Kevin, on the other hand, is bright, bright, genius bright. He invents stuff and reads books. His favourite is the Camelot sagas. He fantasises about them and even talks in made-up Arthurian sentences. Maxwell is big. The school bullies pick on him for being slow and thick. He never fights back. He lives with his grandparents (Gena Rowlands and Harry Dean Stanton), who are products of a rural past, now gone. He is lonely and shy.
Kevin and Maxwell are a team. They help each other. "You need brains and I need legs," Kevin says. He rides on Maxwell's shoulders, while, at other times, teaches him to read and face up to the gangs who taunt him. "Dinosaurs had brains the size of walnuts," he says. "And they ruled the world for 60 million years." Maxwell takes heart.
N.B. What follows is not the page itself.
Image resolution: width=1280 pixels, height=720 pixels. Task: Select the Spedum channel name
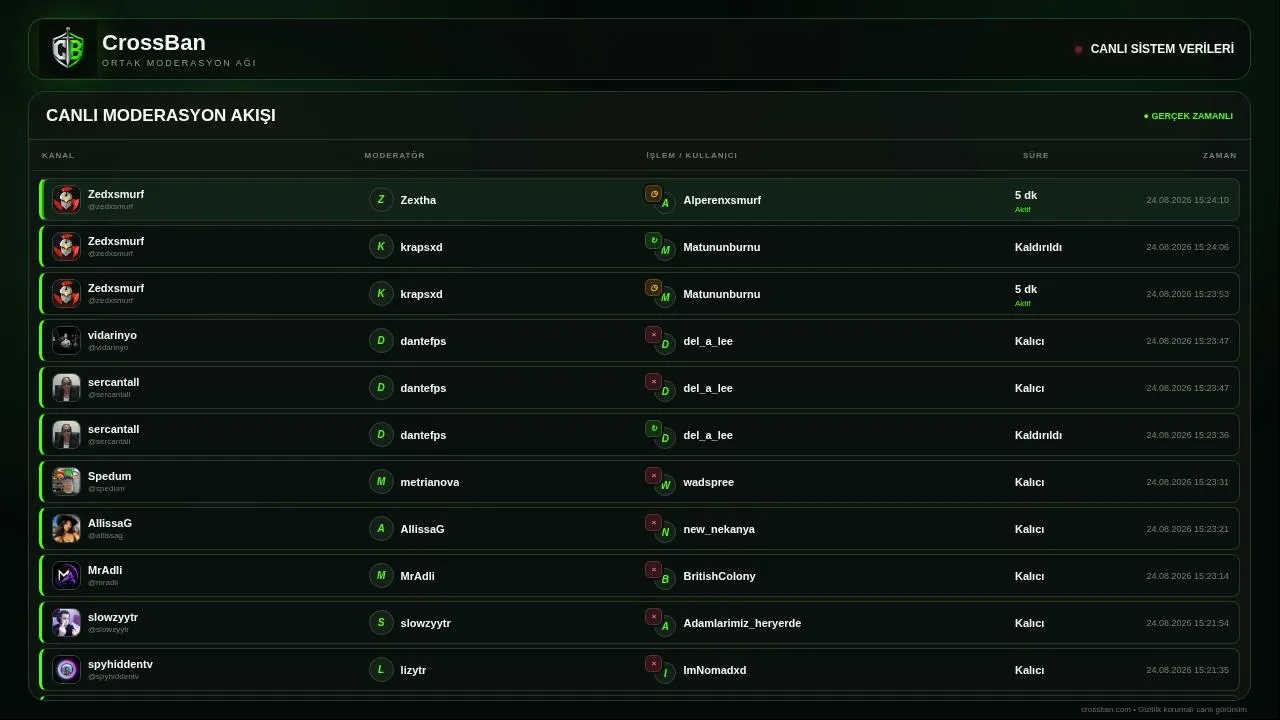tap(109, 476)
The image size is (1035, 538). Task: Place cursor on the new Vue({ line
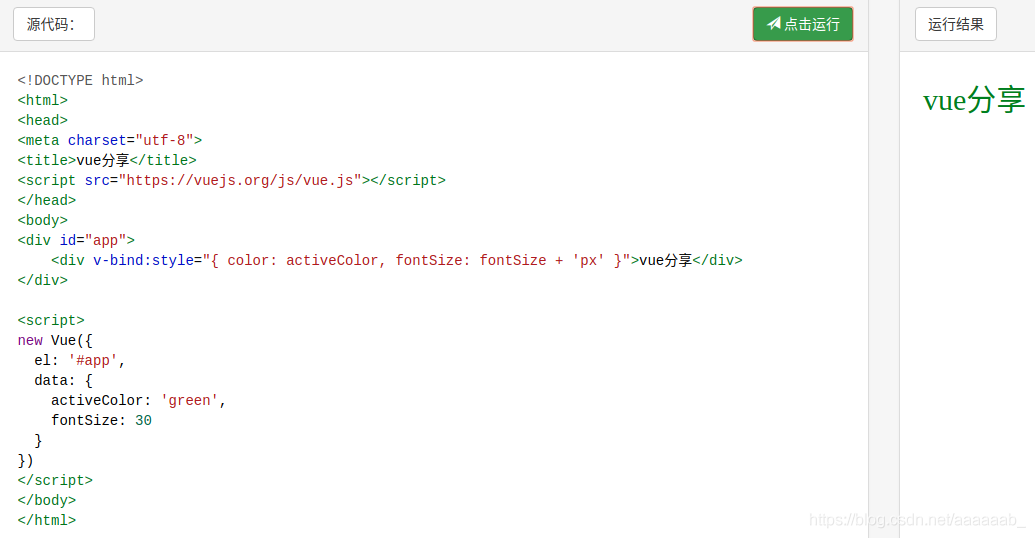tap(55, 340)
Despite strong performances from the boys and an interesting, but limited, cameo from Sharon Stone, as Kevin's mum, the film is soft to the core, deeply sentimental and too politically correct for its own good. At times the fantasy element takes over and becomes like a fairy tale, which might have been the best place for it.
The tough nuts at school are token baddies. A fresh breeze would blow them over. Rowlands and Stanton have so little to do, they become decoration. Peter Chelsom, who made the wonderful Hear My Song and the less wonderful Funny Bones, appears intoxicated by the need to dignify disability with qualities of compassion and greatness.